> SET EXERCISE A
Copy the part of the records that begins with the line containing "Click the first Maker / Taker column header" and continues through the end of the records, reproducing those lines verbatim.

> PASSAGE SHOWN
# Multinomial Logistic Regression

https://scikit-learn.org/stable/modules/linear_model.html#logistic-regression

In [2]:
from sklearn.linear_model import LogisticRegression
from sklearn.feature_extraction.text import TfidfVectorizer
from imblearn.over_sampling import SMOTE
from imblearn.pipeline import make_pipeline as make_pipeline_imb
from sklearn.model_selection import GridSearchCV
from sklearn.metrics import accuracy_score, precision_score, recall_score, f1_score, classification_report, make_scorer
import pandas as pd
from pprint import pprint
import pickle

Using TensorFlow backend.


## Set the model name

We'll use this name as an identifier for referencing files and results.

In [3]:
model_name = 'multi_lr'

## Load the training dataset

In [4]:
df_train = pd.read_csv('../data/training.csv', index_col=0)
X_train = df_train['article_words'].values
y_train = df_train['topic'].values

print(X_train.shape, y_train.shape)

(9500,) (9500,)


## Setup the scoring

These metrics will be collected during cross-validation for the training/validation splits. We will use these metrics for model comparison and evaluation. The evaluation metric used for model selection is **macro F1 excluding the 'irrelevant' class**. Using this metric avoids the majority class skewing our model selection while weighting fairly evenly across the remaining relevant classes.

In [5]:
labels = set(y_train)
labels.remove('IRRELEVANT')
custom_f1 = make_scorer(f1_score, labels=list(labels), average='macro')

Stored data
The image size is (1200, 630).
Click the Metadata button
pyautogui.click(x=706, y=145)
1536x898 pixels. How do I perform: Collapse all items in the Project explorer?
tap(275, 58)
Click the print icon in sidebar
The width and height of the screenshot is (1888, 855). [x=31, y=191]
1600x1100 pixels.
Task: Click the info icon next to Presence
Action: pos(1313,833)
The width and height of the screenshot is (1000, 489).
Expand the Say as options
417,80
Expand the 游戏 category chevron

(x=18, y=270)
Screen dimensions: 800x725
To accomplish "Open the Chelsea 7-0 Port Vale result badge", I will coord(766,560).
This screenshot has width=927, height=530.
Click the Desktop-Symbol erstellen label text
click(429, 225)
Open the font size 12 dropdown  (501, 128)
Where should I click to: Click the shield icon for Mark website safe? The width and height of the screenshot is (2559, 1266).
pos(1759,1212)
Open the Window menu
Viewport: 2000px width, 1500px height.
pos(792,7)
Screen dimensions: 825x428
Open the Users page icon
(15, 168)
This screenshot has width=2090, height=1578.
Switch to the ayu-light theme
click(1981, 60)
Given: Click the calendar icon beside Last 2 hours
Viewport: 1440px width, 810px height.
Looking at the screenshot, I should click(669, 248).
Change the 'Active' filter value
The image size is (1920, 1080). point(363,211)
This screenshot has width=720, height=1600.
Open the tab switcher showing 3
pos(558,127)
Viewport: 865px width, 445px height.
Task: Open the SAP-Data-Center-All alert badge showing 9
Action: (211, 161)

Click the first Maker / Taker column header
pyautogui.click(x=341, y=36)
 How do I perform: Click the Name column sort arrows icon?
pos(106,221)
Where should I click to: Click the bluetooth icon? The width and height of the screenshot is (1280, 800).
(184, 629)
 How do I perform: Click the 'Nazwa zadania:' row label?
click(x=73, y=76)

> SET EXERCISE B
In the logistic regression text, which evaluation metric is used for model selection?

> EXERCISE OUTPUT A
Click the first Maker / Taker column header
pyautogui.click(x=341, y=36)
 How do I perform: Click the Name column sort arrows icon?
pos(106,221)
Where should I click to: Click the bluetooth icon? The width and height of the screenshot is (1280, 800).
(184, 629)
 How do I perform: Click the 'Nazwa zadania:' row label?
click(x=73, y=76)

> EXERCISE OUTPUT B
Macro F1 excluding the 'irrelevant' class.